David Parkin on the Grand Depart on the big screen, why London beggars belief and the return of La Grillade

IT’S a sobering thought…Gary Verity: The Movie.
Amid the continued feel good factor from Yorkshire’s triumphant hosting of the Tour de France’s Grand Depart, now there emerges interest in turning the story of the county’s successful bid into a film.
Apparently Welcome to Yorkshire has held talks about the project.

Gary Verity, chief executive of the tourism agency, said this week that British scriptwriters are hoping to turn the story behind the county’s Tour bid into a feature film.

According to the Yorkshire Post the film would be a British comedy in the same vein as Golden Globe-nominated Calendar Girls, and Screen Yorkshire, Creative England and the British Film Institute are believed to have been involved in early talks.

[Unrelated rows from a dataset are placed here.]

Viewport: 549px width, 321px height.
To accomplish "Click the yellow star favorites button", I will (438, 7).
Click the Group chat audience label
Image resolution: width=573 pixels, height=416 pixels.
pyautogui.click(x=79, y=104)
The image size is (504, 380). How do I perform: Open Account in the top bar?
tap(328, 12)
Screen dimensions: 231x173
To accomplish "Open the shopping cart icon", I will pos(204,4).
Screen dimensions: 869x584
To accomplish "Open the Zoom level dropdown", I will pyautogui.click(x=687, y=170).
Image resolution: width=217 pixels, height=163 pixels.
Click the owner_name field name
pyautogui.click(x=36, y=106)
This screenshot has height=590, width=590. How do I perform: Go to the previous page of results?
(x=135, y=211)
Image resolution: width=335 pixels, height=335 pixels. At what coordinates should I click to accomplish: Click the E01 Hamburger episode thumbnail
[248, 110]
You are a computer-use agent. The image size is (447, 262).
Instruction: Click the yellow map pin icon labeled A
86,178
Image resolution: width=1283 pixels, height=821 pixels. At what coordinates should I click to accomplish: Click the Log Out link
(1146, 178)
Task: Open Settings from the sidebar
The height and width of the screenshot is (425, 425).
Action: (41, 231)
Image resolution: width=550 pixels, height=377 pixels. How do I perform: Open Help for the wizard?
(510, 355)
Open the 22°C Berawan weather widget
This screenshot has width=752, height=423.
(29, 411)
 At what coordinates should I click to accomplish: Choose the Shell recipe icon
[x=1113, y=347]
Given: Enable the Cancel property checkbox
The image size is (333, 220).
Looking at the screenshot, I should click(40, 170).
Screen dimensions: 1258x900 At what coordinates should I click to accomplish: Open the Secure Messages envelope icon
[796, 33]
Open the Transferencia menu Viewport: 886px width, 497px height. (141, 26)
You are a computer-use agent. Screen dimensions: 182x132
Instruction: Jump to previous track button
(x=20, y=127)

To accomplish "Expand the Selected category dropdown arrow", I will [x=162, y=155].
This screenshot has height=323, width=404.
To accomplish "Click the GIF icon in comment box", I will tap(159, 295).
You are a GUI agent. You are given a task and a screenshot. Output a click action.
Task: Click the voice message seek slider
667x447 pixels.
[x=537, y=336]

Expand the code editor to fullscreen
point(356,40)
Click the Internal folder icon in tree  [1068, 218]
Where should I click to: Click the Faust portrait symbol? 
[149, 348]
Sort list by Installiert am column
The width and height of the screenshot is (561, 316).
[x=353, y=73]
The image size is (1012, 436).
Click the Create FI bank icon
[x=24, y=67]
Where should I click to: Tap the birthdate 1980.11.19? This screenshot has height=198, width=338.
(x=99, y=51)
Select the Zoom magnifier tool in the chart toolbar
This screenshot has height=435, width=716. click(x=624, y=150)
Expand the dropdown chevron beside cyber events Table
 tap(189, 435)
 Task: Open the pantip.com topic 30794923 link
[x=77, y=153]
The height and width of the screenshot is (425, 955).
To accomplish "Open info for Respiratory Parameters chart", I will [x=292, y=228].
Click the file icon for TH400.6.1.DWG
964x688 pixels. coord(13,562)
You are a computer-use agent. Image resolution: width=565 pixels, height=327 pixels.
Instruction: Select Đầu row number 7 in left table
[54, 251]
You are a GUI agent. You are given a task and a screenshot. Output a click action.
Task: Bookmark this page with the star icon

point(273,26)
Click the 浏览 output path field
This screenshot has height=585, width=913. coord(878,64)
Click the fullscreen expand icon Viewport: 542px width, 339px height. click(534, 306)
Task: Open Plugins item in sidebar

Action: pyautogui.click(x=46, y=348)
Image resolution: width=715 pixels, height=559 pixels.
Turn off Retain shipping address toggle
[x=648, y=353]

Before you dismiss this idea, bear in mind that Calendar Girls was a global success and Yorkshire is an increasingly popular destination for those filming for the big and small screens.
Indeed, currently Hollywood A lister Catherine Zeta-Jones is at Flamborough head with British acting stalwarts like Tom Courtenay, Michael Gambon and Bill Nighy, filming a big screen version of much-loved TV comedy show Dad’s Army.
When you think of some of the successful films set in Yorkshire, such as Brassed Off, The Full Monty and Calendar Girls, they do all tend to have one thing in common: a group of bumbling amateurs achieve success against the odds.
I’m not sure Yorkshire’s bid deserves that treatment. It was a slick, well thought out coup that delivered more than it promised. 
But dramatising it won’t really be the big challenge. Never mind the hundreds of pages of script that needs writing, I think the hardest job the film-makers will face is casting the actor who will play Gary Verity.
I know Gary claims to have been mistaken for Downton Abbey star Hugh Bonneville in the past, but now he’s lost weight, he might not fancy being played by the Earl of Grantham.
It reminds me of the old Bilko episode where the conniving US army sergeant played by Phil Silvers travelled to Hollywood to be the military adviser on a film about a battle in the Pacific in which he’d fought. (I think the film was provisionally entitled ‘Love in a Foxhole’)
After rejecting a series of square-jawed leading men who were set to play him, Bilko approved a bald, bespectacled actor as the best looking of the lot.
I’m not sure The Big V would consider George Clooney handsome enough to play him.
Here’s an idea: Perhaps they could do a Carry On style film, but bring it into the present day by having the main character leading the team bidding to bring the Grand Depart to Yorkshire as a closet UKIP supporter.
Every time he has to deal with the French he breaks into a series of Jack Douglas-style involuntary spasms – and that’s before he’s had to kiss them on both cheeks.
I’m not sure whether Welcome to Yorkshire’s doughty PR chief Dee Marshall should play the Joan Simms or Barbara Windsor role – I’ve seen both sides – and Gary’s loyal right hand man, marketing and sales director Peter Dodd, appears a cross between Jim Dale’s Dr Nookey and Kenneth Williams’ Dr Tinkle.
Should this epic ever be made and any of the above ideas be incorporated into it, then I will certainly demand a big screen role.
Sadly, rather than playing a dashing journalist who seduces a series of French beauties, I fear I may be cast as a Kenneth Connor-style character.
He played the perennially frustrated Stanley Blunt whose biggest thrill in Carry On Abroad was when his wife June Whitfield rummaged in his pockets to find the tickets for their coach trip to the Mediterranean beauty spot of Els Bels.